Aung San Suu Kyi disambut para pendukungnya saat kampanye
Aung San Suu Kyi disambut para pendukungnya saat kampanyeFoto: REUTERS

Euforia yang melanda dunia internasional atas reformasi di Myanmar tidak begitu kentara di Yangon. Warga Myanmar seakan masih ragu-ragu setelah berdekade lamanya berada di bawah kepemimpinan militer.

Demokrasi atas bawah

Ko Sai bekerja bagi Komunitas Layanan Pemakaman Gratis yang mengatur pemakaman bagi warga miskin. "Tidak ada kediktatoran yang memberikan kebebasan kepada rakyatnya," ujar Ko Sai. "Warga harus dipaksa. Di negara kami, perubahan datang dari atas, tapi harus datang dari bawah juga."

Menurut Ko Sai, banyak hal yang terlihat lebih baik di atas kertas ketimbang kenyataan. "Kami punya 'dewan kebebasan,' namun kami masih harus melapor setiap merencanakan pertemuan. Berapa banyak pesertanya, apa yang akan dibahas dan sebagainya," jelasnya. "Apa ini bisa membuat negara menjadi lebih demokratis? Kini penindasan melegitimasi. 'Iblis'nya kini lebih pintar."

Presiden Thein Sein, seorang pensiunan jenderal, mengejutkan banyak orang dengan percepatan reformasi.

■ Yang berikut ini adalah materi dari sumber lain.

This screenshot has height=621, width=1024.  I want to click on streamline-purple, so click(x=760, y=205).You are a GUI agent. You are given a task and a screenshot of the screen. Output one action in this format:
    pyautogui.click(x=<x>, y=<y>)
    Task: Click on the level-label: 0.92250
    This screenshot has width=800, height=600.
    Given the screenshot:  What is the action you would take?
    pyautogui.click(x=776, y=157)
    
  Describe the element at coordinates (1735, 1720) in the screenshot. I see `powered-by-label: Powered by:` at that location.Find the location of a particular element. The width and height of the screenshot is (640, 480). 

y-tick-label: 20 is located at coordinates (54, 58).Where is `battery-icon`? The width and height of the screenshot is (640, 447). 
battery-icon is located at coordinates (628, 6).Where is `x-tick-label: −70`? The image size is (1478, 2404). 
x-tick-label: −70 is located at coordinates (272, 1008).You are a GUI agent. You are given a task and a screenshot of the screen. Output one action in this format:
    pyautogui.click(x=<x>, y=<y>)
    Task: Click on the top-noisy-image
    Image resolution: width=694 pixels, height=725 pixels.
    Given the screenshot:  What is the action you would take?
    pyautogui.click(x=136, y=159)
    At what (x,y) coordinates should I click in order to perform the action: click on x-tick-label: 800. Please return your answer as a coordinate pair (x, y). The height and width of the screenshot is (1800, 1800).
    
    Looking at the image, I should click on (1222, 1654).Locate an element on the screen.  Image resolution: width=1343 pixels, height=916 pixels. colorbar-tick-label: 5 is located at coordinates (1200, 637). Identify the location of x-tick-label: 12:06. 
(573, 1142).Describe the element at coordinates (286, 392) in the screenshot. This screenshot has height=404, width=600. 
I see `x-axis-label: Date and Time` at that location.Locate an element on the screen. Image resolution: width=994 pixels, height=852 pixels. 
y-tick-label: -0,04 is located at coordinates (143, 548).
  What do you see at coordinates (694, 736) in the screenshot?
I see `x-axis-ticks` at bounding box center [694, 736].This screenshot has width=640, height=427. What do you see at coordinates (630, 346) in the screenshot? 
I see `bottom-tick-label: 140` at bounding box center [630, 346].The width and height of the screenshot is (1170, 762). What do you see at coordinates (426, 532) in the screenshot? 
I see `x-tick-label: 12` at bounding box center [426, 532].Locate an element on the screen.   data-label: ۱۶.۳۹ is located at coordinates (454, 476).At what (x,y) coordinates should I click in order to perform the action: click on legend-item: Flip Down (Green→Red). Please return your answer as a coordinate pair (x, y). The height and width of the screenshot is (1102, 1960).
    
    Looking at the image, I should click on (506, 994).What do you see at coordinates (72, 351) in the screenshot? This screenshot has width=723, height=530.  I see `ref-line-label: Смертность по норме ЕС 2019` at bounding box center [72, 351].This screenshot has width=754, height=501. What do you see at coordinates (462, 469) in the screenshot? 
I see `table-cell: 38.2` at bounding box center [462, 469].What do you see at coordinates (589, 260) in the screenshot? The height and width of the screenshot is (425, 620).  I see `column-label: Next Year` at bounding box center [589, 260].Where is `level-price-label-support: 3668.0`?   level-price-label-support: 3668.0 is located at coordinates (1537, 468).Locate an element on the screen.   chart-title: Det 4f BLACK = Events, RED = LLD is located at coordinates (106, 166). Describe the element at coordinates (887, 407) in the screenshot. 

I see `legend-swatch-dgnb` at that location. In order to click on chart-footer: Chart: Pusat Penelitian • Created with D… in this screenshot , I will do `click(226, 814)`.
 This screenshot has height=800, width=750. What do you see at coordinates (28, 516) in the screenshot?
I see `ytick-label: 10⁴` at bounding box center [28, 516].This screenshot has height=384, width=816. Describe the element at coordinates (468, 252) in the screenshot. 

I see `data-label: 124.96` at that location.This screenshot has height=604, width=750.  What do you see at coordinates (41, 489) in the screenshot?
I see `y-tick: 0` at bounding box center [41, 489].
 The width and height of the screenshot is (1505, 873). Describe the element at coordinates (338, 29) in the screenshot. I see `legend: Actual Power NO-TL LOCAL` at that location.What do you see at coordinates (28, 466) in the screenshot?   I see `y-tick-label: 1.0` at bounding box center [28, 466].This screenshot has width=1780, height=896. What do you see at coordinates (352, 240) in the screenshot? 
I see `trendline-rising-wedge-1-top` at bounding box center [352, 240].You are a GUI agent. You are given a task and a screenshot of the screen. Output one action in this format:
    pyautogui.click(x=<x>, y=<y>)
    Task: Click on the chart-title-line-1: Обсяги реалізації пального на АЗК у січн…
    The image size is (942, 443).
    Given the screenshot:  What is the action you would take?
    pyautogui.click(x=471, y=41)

Ia telah membebaskan ratusan tahanan politik, bertemu dengan Suu Kyi, membentuk komisi HAM dan mengajak pemberontak etnis minoritas berdamai. Ia juga mendatangkan penasehat finansial dari Dana Moneter Internasional (IMF).

Hari Senin (19/3), pemerintah Myanmar memberi amnesti bagi komandan gerakan pemberontak Persatuan Nasional Karen (KNU) yang diganjar hukuman penjara seumur hidup karena didakwa berkhianat kepada negara. Mahn Nyein Maung tergolong ke dalam ratusan tahanan politik yang mendapat amnesti bulan Januari lalu.

Junta militer merekrut bocah mulai dari usia 10 tahun sebagai tentara
Junta militer merekrut bocah mulai dari usia 10 tahun sebagai tentaraFoto: AP

Jalan masih panjang

Pemerintah Myanmar menandatangani kesepakatan gencatan senjata tanggal 12 Januari 2012 dengan KNU, sebuah pemberontakan etnis minoritas yang memperjuangkan otonomi di negara bagian Karen selama 63 tahun. Pemerintahan Sein juga menandatangani perjanjian gencatan senjata dengan lima pemberontakan etnis minoritas lainnya dalam 3 bulan terakhir.

Negara-negara barat menuntut Presiden Thein Sein menghentikan kekerasan dengan kaum etnis minoritas sebagai prasyarat perbaikan hubungan diplomatik serta pencabutan sanksi ekonomi yang telah berlaku selama 2 dekade.

Namun Myanmar masih jauh dari demokrasi. Junta masih mencadangkan seperempat kursi di parlemen bagi militer dan memastikan para pendukung mereka mendapatkan tigaperempat sisa kursi melalui Partai Solidaritas Buruh dan Pembangunan.

Ko Ko Gyi (50) yang dibebaskan Januari lalu setelah mendekam dan disiksa di penjara selama 18 tahun berupaya meyakini masa depan yang lebih baik. "Kami butuh waktu untuk membangun kepercayaan antara pemerintah dengan rakyat," tandasnya. "Mari tinggalkan masa lalu dan konsentrasi dengan masa depan yang lebih cerah. Kami harus mengungkapkan kebenaran. Kami tidak boleh lupa, namun harus memaafkan. Saya bisa melakukannya dalam hati."